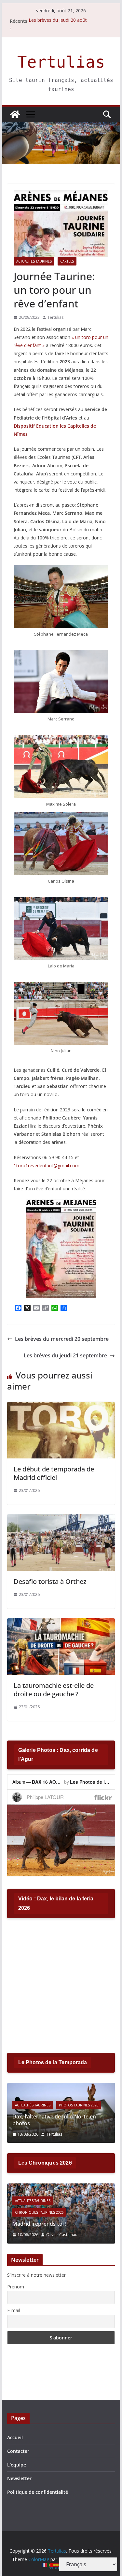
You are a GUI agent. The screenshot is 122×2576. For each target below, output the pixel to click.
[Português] (50, 2564)
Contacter (18, 2451)
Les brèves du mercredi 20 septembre (62, 1338)
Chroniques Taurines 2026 (39, 2212)
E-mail (13, 2310)
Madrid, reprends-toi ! (39, 2223)
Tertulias (61, 62)
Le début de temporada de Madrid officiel (54, 1473)
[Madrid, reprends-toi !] (61, 2187)
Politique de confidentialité (37, 2492)
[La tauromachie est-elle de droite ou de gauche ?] (61, 1622)
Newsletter (19, 2478)
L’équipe (16, 2465)
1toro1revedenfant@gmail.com (46, 1165)
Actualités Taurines (34, 261)
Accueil (15, 2437)
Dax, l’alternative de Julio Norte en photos (54, 2120)
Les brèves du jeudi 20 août (58, 21)
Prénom (15, 2287)
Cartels (67, 261)
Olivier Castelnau (61, 2234)
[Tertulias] (15, 114)
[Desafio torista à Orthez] (61, 1518)
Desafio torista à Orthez (50, 1581)
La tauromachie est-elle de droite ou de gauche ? (54, 1689)
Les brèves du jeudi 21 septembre (65, 1355)
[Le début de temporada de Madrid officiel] (61, 1406)
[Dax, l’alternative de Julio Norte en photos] (61, 2087)
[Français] (44, 2564)
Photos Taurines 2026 (79, 2105)
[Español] (56, 2564)
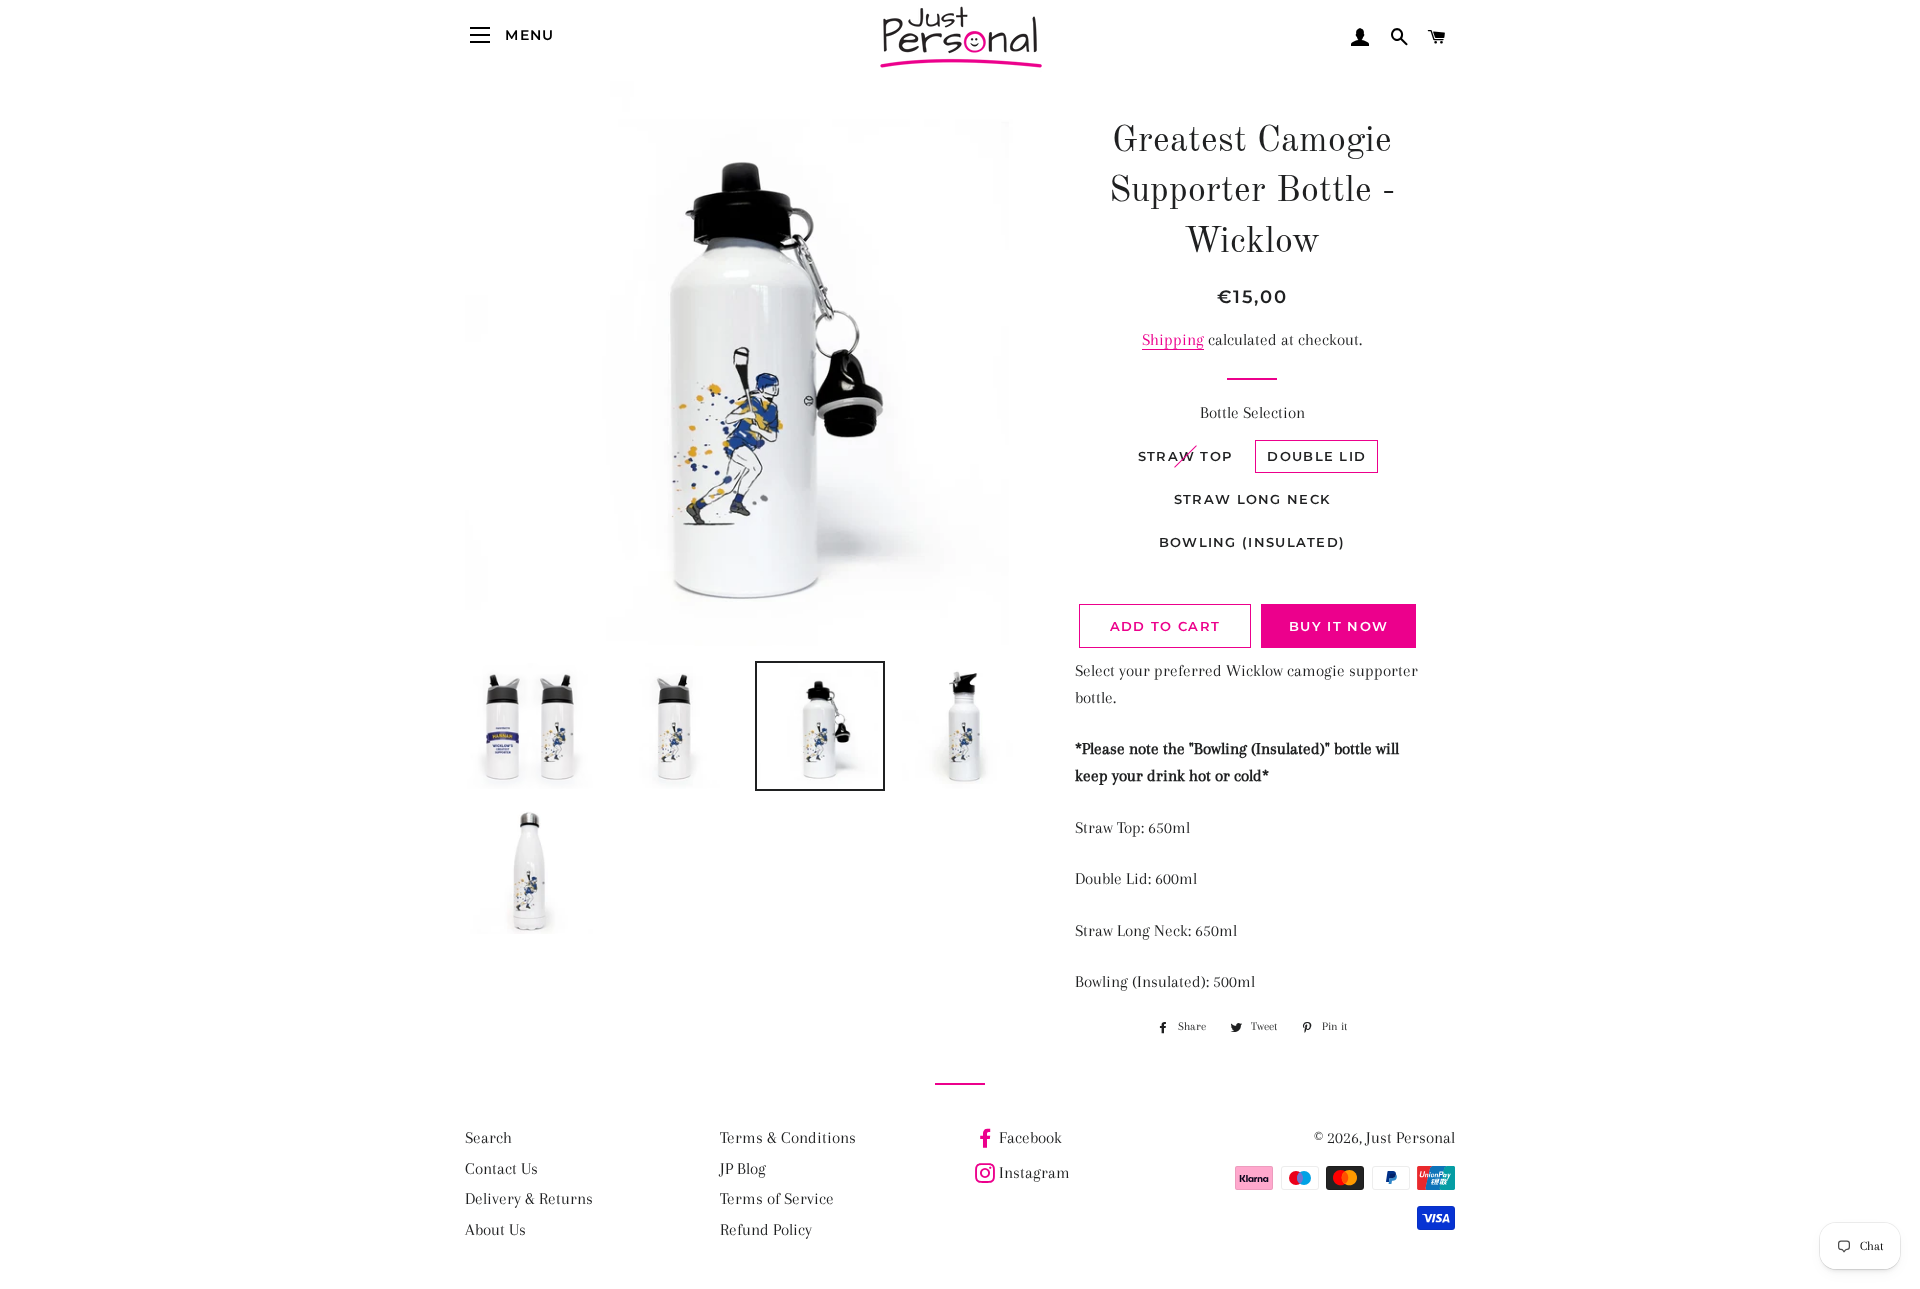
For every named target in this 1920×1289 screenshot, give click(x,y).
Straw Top (1185, 456)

+--

== WHAT TO DO ==
Please retype only the lines from the line that holds "Newsletter (19, 2478)" through the end of the records, exactly as they stand, and drop every picture.

== RESULT OF THIS EXERCISE ==
Newsletter (19, 2478)
L’équipe (16, 2465)
1toro1revedenfant@gmail.com (46, 1165)
Actualités Taurines (34, 261)
Accueil (15, 2437)
Dax, l’alternative de Julio Norte en photos (54, 2120)
Les brèves du jeudi 20 août (58, 21)
Prénom (15, 2287)
Cartels (67, 261)
Olivier Castelnau (61, 2234)
[Tertulias] (15, 114)
[Desafio torista à Orthez] (61, 1518)
Desafio torista à Orthez (50, 1581)
La tauromachie est-elle de droite ou de gauche ? (54, 1689)
Les brèves du jeudi 21 septembre (65, 1355)
[Le début de temporada de Madrid officiel] (61, 1406)
[Dax, l’alternative de Julio Norte en photos] (61, 2087)
[Français] (44, 2564)
Photos Taurines 2026 (79, 2105)
[Español] (56, 2564)
For every named target in this 1920×1289 screenshot, give click(x,y).
Straw Top (1185, 456)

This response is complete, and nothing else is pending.